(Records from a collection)

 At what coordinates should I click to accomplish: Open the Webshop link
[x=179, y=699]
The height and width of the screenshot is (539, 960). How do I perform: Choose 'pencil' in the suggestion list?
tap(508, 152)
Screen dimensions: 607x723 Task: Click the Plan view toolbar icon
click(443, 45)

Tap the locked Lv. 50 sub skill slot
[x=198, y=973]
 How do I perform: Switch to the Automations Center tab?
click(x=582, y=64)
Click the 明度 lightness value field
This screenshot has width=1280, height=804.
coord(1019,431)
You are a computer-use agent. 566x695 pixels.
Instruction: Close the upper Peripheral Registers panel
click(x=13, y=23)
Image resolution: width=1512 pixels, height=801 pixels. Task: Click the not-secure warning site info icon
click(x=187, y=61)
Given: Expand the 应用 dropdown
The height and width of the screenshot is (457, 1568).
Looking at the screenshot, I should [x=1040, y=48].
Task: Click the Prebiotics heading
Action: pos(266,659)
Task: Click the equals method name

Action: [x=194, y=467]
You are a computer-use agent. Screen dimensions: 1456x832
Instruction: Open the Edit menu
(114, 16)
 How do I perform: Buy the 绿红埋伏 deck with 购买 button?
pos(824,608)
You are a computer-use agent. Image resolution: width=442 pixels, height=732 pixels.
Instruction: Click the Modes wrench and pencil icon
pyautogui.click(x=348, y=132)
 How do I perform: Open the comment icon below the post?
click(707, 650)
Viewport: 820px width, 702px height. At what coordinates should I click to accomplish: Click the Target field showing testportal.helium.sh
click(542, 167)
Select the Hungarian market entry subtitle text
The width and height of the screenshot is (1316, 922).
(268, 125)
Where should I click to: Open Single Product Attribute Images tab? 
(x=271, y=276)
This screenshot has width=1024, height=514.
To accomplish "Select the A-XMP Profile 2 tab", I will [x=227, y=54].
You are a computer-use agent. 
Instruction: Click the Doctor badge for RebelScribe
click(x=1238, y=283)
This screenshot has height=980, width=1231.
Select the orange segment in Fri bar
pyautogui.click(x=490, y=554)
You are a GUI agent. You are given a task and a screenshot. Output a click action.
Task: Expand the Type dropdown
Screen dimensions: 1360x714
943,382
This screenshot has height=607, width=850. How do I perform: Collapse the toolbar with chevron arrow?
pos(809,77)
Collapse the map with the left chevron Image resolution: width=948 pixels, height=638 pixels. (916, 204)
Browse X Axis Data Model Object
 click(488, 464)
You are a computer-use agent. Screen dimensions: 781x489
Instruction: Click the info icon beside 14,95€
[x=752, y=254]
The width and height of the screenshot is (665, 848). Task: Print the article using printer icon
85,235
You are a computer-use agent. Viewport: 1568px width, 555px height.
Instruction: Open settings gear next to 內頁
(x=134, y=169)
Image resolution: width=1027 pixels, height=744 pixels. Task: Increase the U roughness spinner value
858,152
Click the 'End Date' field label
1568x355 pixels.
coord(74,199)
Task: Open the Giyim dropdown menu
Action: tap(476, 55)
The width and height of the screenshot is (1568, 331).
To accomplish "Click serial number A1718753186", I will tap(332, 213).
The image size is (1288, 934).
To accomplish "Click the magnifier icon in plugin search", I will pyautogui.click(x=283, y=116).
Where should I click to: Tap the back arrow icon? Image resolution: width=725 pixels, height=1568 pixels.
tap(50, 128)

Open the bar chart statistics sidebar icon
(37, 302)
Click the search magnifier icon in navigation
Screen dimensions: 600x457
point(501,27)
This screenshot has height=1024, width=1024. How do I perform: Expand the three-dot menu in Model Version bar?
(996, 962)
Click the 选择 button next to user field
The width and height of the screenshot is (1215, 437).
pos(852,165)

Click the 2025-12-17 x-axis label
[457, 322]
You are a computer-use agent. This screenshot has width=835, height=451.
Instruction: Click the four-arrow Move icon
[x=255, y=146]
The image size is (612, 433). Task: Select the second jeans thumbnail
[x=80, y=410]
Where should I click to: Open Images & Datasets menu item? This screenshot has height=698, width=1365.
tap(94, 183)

**TASK INSTRUCTIONS**
Quote the lines of data above without any change, beginning at the line that contains "Tap the locked Lv. 50 sub skill slot" and stopping after the line that contains "Action: pos(266,659)", with both of those lines included.

**EXPECTED OUTPUT**
Tap the locked Lv. 50 sub skill slot
[x=198, y=973]
 How do I perform: Switch to the Automations Center tab?
click(x=582, y=64)
Click the 明度 lightness value field
This screenshot has width=1280, height=804.
coord(1019,431)
You are a computer-use agent. 566x695 pixels.
Instruction: Close the upper Peripheral Registers panel
click(x=13, y=23)
Image resolution: width=1512 pixels, height=801 pixels. Task: Click the not-secure warning site info icon
click(x=187, y=61)
Given: Expand the 应用 dropdown
The height and width of the screenshot is (457, 1568).
Looking at the screenshot, I should [x=1040, y=48].
Task: Click the Prebiotics heading
Action: pos(266,659)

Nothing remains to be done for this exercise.